# [Task goal]
Copy out the items below, putting "task bar" wherever "taskbar" appears and leaving the rest untouched.

──────── Provided data ────────

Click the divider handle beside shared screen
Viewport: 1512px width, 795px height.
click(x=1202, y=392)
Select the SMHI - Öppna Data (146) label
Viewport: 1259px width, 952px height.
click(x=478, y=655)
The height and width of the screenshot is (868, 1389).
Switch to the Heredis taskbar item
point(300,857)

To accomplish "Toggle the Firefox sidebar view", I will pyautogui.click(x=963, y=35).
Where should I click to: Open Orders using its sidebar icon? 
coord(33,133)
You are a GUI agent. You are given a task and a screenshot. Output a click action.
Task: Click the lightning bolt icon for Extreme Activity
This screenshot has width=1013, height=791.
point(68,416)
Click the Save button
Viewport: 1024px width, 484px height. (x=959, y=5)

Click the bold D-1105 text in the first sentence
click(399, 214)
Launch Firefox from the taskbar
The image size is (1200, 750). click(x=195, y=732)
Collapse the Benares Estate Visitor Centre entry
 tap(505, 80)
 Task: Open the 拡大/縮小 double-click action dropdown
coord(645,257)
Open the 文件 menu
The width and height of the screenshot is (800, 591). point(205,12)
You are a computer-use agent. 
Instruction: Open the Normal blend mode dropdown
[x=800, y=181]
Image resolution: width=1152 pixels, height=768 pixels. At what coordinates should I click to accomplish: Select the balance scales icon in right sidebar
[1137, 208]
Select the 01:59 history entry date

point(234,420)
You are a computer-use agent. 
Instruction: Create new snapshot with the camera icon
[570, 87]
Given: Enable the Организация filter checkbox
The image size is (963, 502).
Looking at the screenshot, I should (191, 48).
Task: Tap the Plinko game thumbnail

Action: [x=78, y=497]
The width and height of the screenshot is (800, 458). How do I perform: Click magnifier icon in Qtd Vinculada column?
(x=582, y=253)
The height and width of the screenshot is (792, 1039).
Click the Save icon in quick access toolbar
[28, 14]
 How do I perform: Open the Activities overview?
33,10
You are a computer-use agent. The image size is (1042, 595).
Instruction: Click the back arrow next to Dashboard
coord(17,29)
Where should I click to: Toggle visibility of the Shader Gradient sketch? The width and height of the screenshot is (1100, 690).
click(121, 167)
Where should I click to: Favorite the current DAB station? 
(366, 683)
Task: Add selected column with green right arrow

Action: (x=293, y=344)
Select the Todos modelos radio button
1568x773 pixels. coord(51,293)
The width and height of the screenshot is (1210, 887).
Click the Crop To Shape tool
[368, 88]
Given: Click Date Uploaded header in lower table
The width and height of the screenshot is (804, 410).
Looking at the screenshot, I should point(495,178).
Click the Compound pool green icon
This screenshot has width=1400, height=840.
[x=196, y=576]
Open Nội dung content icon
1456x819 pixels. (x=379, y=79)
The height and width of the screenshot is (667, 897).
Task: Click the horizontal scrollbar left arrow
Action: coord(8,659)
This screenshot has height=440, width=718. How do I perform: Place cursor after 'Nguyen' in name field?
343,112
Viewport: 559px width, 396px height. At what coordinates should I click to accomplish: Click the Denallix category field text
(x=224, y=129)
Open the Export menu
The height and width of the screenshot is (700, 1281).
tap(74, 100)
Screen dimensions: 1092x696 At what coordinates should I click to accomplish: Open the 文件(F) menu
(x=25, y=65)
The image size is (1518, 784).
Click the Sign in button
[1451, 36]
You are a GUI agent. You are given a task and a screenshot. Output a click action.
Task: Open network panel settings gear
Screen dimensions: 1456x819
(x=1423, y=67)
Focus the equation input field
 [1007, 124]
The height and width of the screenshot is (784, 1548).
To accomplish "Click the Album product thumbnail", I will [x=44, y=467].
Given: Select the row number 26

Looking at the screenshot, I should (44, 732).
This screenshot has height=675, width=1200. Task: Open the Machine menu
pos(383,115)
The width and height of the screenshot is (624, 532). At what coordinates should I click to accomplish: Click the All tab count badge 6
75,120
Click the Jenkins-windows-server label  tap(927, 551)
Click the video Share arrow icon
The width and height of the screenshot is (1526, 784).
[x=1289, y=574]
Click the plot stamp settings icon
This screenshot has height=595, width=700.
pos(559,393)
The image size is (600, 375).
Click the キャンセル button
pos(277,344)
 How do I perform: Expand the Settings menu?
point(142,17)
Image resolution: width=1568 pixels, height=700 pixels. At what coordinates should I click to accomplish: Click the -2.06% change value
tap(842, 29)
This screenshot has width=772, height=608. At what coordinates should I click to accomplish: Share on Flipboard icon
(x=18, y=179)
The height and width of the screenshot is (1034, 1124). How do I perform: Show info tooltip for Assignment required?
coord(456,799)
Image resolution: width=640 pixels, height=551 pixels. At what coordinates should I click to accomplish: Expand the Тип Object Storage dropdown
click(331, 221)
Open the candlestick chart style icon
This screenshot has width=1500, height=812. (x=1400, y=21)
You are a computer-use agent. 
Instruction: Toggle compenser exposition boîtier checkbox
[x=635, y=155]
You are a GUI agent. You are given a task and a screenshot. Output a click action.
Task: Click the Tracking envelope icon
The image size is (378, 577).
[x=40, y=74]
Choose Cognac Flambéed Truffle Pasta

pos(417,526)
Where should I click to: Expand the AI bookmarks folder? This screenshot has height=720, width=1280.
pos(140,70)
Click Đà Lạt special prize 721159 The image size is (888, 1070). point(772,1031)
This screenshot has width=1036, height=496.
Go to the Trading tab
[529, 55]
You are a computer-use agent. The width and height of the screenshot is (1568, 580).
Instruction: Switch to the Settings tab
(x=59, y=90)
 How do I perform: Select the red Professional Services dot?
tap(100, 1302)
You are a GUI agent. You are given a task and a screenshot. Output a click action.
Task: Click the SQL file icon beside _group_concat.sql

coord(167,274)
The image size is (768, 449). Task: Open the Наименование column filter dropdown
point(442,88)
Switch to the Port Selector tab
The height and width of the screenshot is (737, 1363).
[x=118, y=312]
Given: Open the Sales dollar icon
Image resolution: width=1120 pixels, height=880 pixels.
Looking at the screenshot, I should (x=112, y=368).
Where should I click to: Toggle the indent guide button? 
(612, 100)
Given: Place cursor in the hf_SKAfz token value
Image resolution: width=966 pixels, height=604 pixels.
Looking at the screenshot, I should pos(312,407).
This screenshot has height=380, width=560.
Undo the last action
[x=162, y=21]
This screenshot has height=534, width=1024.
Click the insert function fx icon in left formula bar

────────

# [Output of the exercise]
Click the divider handle beside shared screen
Viewport: 1512px width, 795px height.
click(x=1202, y=392)
Select the SMHI - Öppna Data (146) label
Viewport: 1259px width, 952px height.
click(x=478, y=655)
The height and width of the screenshot is (868, 1389).
Switch to the Heredis task bar item
point(300,857)

To accomplish "Toggle the Firefox sidebar view", I will pyautogui.click(x=963, y=35).
Where should I click to: Open Orders using its sidebar icon? 
coord(33,133)
You are a GUI agent. You are given a task and a screenshot. Output a click action.
Task: Click the lightning bolt icon for Extreme Activity
This screenshot has width=1013, height=791.
point(68,416)
Click the Save button
Viewport: 1024px width, 484px height. (x=959, y=5)

Click the bold D-1105 text in the first sentence
click(399, 214)
Launch Firefox from the task bar
The image size is (1200, 750). click(x=195, y=732)
Collapse the Benares Estate Visitor Centre entry
 tap(505, 80)
 Task: Open the 拡大/縮小 double-click action dropdown
coord(645,257)
Open the 文件 menu
The width and height of the screenshot is (800, 591). point(205,12)
You are a computer-use agent. 
Instruction: Open the Normal blend mode dropdown
[x=800, y=181]
Image resolution: width=1152 pixels, height=768 pixels. At what coordinates should I click to accomplish: Select the balance scales icon in right sidebar
[1137, 208]
Select the 01:59 history entry date

point(234,420)
You are a computer-use agent. 
Instruction: Create new snapshot with the camera icon
[570, 87]
Given: Enable the Организация filter checkbox
The image size is (963, 502).
Looking at the screenshot, I should (191, 48).
Task: Tap the Plinko game thumbnail

Action: [x=78, y=497]
The width and height of the screenshot is (800, 458). How do I perform: Click magnifier icon in Qtd Vinculada column?
(x=582, y=253)
The height and width of the screenshot is (792, 1039).
Click the Save icon in quick access toolbar
[28, 14]
 How do I perform: Open the Activities overview?
33,10
You are a computer-use agent. The image size is (1042, 595).
Instruction: Click the back arrow next to Dashboard
coord(17,29)
Where should I click to: Toggle visibility of the Shader Gradient sketch? The width and height of the screenshot is (1100, 690).
click(121, 167)
Where should I click to: Favorite the current DAB station? 
(366, 683)
Task: Add selected column with green right arrow

Action: (x=293, y=344)
Select the Todos modelos radio button
1568x773 pixels. coord(51,293)
The width and height of the screenshot is (1210, 887).
Click the Crop To Shape tool
[368, 88]
Given: Click Date Uploaded header in lower table
The width and height of the screenshot is (804, 410).
Looking at the screenshot, I should point(495,178).
Click the Compound pool green icon
This screenshot has width=1400, height=840.
[x=196, y=576]
Open Nội dung content icon
1456x819 pixels. (x=379, y=79)
The height and width of the screenshot is (667, 897).
Task: Click the horizontal scrollbar left arrow
Action: coord(8,659)
This screenshot has height=440, width=718. How do I perform: Place cursor after 'Nguyen' in name field?
343,112
Viewport: 559px width, 396px height. At what coordinates should I click to accomplish: Click the Denallix category field text
(x=224, y=129)
Open the Export menu
The height and width of the screenshot is (700, 1281).
tap(74, 100)
Screen dimensions: 1092x696 At what coordinates should I click to accomplish: Open the 文件(F) menu
(x=25, y=65)
The image size is (1518, 784).
Click the Sign in button
[1451, 36]
You are a GUI agent. You are given a task and a screenshot. Output a click action.
Task: Open network panel settings gear
Screen dimensions: 1456x819
(x=1423, y=67)
Focus the equation input field
 [1007, 124]
The height and width of the screenshot is (784, 1548).
To accomplish "Click the Album product thumbnail", I will [x=44, y=467].
Given: Select the row number 26

Looking at the screenshot, I should (44, 732).
This screenshot has height=675, width=1200. Task: Open the Machine menu
pos(383,115)
The width and height of the screenshot is (624, 532). At what coordinates should I click to accomplish: Click the All tab count badge 6
75,120
Click the Jenkins-windows-server label  tap(927, 551)
Click the video Share arrow icon
The width and height of the screenshot is (1526, 784).
[x=1289, y=574]
Click the plot stamp settings icon
This screenshot has height=595, width=700.
pos(559,393)
The image size is (600, 375).
Click the キャンセル button
pos(277,344)
 How do I perform: Expand the Settings menu?
point(142,17)
Image resolution: width=1568 pixels, height=700 pixels. At what coordinates should I click to accomplish: Click the -2.06% change value
tap(842, 29)
This screenshot has width=772, height=608. At what coordinates should I click to accomplish: Share on Flipboard icon
(x=18, y=179)
The height and width of the screenshot is (1034, 1124). How do I perform: Show info tooltip for Assignment required?
coord(456,799)
Image resolution: width=640 pixels, height=551 pixels. At what coordinates should I click to accomplish: Expand the Тип Object Storage dropdown
click(331, 221)
Open the candlestick chart style icon
This screenshot has width=1500, height=812. (x=1400, y=21)
You are a computer-use agent. 
Instruction: Toggle compenser exposition boîtier checkbox
[x=635, y=155]
You are a GUI agent. You are given a task and a screenshot. Output a click action.
Task: Click the Tracking envelope icon
The image size is (378, 577).
[x=40, y=74]
Choose Cognac Flambéed Truffle Pasta

pos(417,526)
Where should I click to: Expand the AI bookmarks folder? This screenshot has height=720, width=1280.
pos(140,70)
Click Đà Lạt special prize 721159 The image size is (888, 1070). point(772,1031)
This screenshot has width=1036, height=496.
Go to the Trading tab
[529, 55]
You are a computer-use agent. The width and height of the screenshot is (1568, 580).
Instruction: Switch to the Settings tab
(x=59, y=90)
 How do I perform: Select the red Professional Services dot?
tap(100, 1302)
You are a GUI agent. You are given a task and a screenshot. Output a click action.
Task: Click the SQL file icon beside _group_concat.sql

coord(167,274)
The image size is (768, 449). Task: Open the Наименование column filter dropdown
point(442,88)
Switch to the Port Selector tab
The height and width of the screenshot is (737, 1363).
[x=118, y=312]
Given: Open the Sales dollar icon
Image resolution: width=1120 pixels, height=880 pixels.
Looking at the screenshot, I should (x=112, y=368).
Where should I click to: Toggle the indent guide button? 
(612, 100)
Given: Place cursor in the hf_SKAfz token value
Image resolution: width=966 pixels, height=604 pixels.
Looking at the screenshot, I should pos(312,407).
This screenshot has height=380, width=560.
Undo the last action
[x=162, y=21]
This screenshot has height=534, width=1024.
Click the insert function fx icon in left formula bar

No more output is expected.